Hommes, femmes et enfants, tout le petit peuple de la cité d’Elissa semblait
s’être donné rendez-vous en ce lieu. Les visages étaient graves et certains
étaient venus armés de lances ou de lourdes masses, ce qui en disait long sur
leurs intentions. Lorsque les réfugiés, victimes de la barbarie des Numides,
arrivèrent de leur campement provisoire de Mégara, une formidable ovation
s’éleva de la foule désireuse de leur manifester sa solidarité.
Les
membres du Conseil des Cent Quatre eurent du mal à se frayer un passage pour
gagner le bâtiment du Sénat où devaient se tenir leurs délibérations. Arrivé le
dernier, Hannon le Rab ouvrit la séance.
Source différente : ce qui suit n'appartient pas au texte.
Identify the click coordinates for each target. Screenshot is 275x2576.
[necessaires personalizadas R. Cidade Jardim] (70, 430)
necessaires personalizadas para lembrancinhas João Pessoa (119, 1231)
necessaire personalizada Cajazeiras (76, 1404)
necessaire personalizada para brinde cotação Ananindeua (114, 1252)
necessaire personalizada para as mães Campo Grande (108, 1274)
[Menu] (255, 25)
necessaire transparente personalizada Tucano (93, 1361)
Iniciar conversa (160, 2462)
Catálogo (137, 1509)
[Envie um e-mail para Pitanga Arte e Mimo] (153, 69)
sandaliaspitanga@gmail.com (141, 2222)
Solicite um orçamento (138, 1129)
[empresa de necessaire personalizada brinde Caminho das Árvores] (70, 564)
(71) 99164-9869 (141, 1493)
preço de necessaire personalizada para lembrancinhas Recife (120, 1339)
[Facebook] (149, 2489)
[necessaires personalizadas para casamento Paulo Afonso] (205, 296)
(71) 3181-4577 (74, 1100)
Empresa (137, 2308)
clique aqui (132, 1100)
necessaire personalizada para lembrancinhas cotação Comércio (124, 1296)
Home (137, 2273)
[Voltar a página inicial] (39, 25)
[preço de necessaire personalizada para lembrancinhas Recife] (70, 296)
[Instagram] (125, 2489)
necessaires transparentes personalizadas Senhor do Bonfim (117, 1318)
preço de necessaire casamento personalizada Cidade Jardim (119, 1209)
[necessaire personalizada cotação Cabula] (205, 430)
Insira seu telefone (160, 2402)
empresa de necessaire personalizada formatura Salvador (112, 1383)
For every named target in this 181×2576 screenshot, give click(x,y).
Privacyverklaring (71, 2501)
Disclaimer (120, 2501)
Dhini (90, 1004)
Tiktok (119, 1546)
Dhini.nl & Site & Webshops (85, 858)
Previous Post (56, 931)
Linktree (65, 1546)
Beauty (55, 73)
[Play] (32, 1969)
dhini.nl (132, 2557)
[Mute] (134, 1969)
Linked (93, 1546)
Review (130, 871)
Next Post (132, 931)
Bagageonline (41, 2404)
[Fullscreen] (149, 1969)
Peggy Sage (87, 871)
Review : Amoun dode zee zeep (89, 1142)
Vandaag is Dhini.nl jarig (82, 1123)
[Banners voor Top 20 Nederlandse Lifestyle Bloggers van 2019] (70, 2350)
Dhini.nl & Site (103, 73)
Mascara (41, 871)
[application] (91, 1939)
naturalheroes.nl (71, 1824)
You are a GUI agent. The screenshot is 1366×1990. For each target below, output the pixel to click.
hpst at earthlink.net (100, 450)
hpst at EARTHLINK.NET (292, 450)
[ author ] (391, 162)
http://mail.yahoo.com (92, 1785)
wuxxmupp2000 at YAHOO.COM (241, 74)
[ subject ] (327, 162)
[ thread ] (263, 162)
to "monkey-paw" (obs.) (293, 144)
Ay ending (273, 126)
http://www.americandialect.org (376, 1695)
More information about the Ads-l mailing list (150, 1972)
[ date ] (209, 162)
D’une voix forte et assurée, il
s’adressa à ses collègues :
— Illustres
membres du Conseil, vous savez que j’ai toujours été favorable à la paix et que
j’ai combattu tous ceux qui voulaient nous lancer dans les entreprises funestes
dont les Barcides furent les initiateurs. L’odieuse agression dont ont été
victimes nos concitoyens d’une bourgade éloignée doit être condamnée avec la
plus grande vigueur et des ambassadeurs munis d’instructions très précises sont
déjà partis pour Cirta afin de rencontrer Masinissa et d’exiger de lui le
châtiment des coupables. De la réponse qui leur sera apportée dépendra
l’attitude que nous adopterons. Je n’exclus aucune hypothèse et j’ose espérer
que le souverain numide agira en monarque avisé.
— Tu
as eu tort d’envoyer cette délégation sans nous consulter au préalable, fit
Itherbaal, le chef de la faction pro-numide. Il aurait mieux valu mener une
enquête approfondie sur cet incident avant d’entreprendre une démarche aussi
impudente. De la sorte, tu désignes Masinissa comme le coupable alors que
d’autres hypothèses peuvent être envisagées. Honorables membres du grand
Conseil, vous le savez, les habitants de ces régions sont de nature
belliqueuse, qu’ils soient numides ou puniques. Dans le passé, il est arrivé à
de fréquentes reprises que nos concitoyens, rebelles à l’autorité de nos
magistrats, mènent des opérations chez les Massyles ou les Masaesyles pour
s’emparer de leurs troupeaux et de leurs récoltes. Qui vous permet d’affirmer
que l’attaque en question n’est pas un acte de représailles des Numides destiné
à venger une expédition criminelle fomentée par nos compatriotes et dont nous
n’aurions pas eu vent ? Avant d’accuser autrui, demandons-nous qui sont
les vrais coupables car je nourris certains soupçons sur les inspirateurs réels
de cet acte abominable. Malheureusement, je ne puis en apporter la preuve
devant vous pour le moment.
Ces
paroles suscitèrent dans l’Assemblée une véritable explosion de colère.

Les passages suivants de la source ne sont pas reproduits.